EXCERTO DO TEXTO:
**********

A douta sentença recorrida considerando aplicável o estabelecido no artigo 15º, nº1 al a) do CIS entendeu que a alteração da situação patrimonial da fiadora, decorrente do aumento do capital social no início do ano de 2019 se traduz-se numa correcção que se revela justificada ao valor contabilístico que seria apurado tendo por base os documentos contabilísticos respeitantes ao exercício de 2018, tendo ordenado a anulação do despacho reclamado e “ … considerando que a AT, por laborar em erro quanto ao valor substancial da sociedade garante, não teve oportunidade de se pronunciar cabalmente sobre a garantia prestada [concretamente, levando em consideração, igualmente, as deduções a que se alude no n.º 4, do artigo 199.º-A, do CPPT], determina o Tribunal, além da anulação do despacho reclamado, como já se disse, a reapreciação pela AT da idoneidade da garantia prestada, ponderando, por um lado, a alteração da situação patrimonial da fiadora, espelhada nos balanços referentes ao 1.º trimestre e ao 1.º semestre de 2019 e, por outro, as deduções previstas no artigo 199.º-A, n.º 4, do CPPT que forem aplicáveis ao caso em apreço.”.
A questão essencial a dirimir tem a ver com a interpretação do artigo 15º, nº 3, al. a) do CIS na parte em que define o factor S para determinação do valor da sociedade considerando nesse cálculo “as correcções que se revelem justificadas”.

**********

EXCERTOS DOS REGISTOS:
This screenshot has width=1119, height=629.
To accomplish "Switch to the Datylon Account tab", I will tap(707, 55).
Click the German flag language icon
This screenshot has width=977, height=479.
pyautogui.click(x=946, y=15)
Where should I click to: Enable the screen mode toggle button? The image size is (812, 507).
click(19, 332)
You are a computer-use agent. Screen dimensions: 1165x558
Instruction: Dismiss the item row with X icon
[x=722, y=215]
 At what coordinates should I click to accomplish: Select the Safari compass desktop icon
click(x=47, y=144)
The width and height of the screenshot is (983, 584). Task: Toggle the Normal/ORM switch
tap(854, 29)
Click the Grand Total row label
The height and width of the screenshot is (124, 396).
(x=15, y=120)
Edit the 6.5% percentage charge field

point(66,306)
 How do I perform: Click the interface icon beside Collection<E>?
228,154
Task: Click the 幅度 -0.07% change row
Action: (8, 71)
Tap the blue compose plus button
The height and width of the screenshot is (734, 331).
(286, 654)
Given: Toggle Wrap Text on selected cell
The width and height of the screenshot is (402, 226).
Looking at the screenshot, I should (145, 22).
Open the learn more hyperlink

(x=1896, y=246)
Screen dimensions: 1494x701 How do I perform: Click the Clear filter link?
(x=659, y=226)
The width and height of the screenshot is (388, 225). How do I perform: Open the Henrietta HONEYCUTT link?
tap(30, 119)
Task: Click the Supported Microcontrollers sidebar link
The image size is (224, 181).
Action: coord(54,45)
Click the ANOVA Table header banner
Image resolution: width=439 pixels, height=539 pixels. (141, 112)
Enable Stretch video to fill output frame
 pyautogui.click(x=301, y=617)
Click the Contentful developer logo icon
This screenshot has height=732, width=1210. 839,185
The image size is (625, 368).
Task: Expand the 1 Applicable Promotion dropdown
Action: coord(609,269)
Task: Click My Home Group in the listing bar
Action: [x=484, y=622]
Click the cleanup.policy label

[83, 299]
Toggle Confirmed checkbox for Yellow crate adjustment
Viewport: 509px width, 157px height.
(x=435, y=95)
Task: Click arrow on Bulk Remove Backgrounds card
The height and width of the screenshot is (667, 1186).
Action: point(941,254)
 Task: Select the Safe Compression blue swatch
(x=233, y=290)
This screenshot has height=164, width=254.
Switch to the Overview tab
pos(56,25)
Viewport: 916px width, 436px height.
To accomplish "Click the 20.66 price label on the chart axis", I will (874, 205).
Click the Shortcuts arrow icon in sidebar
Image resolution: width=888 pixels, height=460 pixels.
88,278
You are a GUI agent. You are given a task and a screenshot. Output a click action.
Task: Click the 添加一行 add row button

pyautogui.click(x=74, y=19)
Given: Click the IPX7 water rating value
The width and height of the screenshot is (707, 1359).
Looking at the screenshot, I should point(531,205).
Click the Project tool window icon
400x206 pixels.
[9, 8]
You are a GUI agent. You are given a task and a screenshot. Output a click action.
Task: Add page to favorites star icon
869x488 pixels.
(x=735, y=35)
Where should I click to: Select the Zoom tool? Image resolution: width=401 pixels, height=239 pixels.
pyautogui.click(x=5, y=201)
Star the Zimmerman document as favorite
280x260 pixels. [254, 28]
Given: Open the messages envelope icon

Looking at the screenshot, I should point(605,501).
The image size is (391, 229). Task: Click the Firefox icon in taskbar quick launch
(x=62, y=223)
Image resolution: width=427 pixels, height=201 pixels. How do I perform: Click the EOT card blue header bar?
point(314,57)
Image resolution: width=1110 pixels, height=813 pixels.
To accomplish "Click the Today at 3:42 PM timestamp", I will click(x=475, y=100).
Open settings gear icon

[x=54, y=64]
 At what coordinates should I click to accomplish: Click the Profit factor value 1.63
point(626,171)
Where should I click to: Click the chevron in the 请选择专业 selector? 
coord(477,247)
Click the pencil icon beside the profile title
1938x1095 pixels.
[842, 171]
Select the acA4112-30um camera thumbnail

**********

OBJETIVO INDICADO:
No excerto do texto, quando ocorreu o aumento do capital social da fiadora?

SOLUÇÃO DO PROBLEMA:
No início do ano de 2019.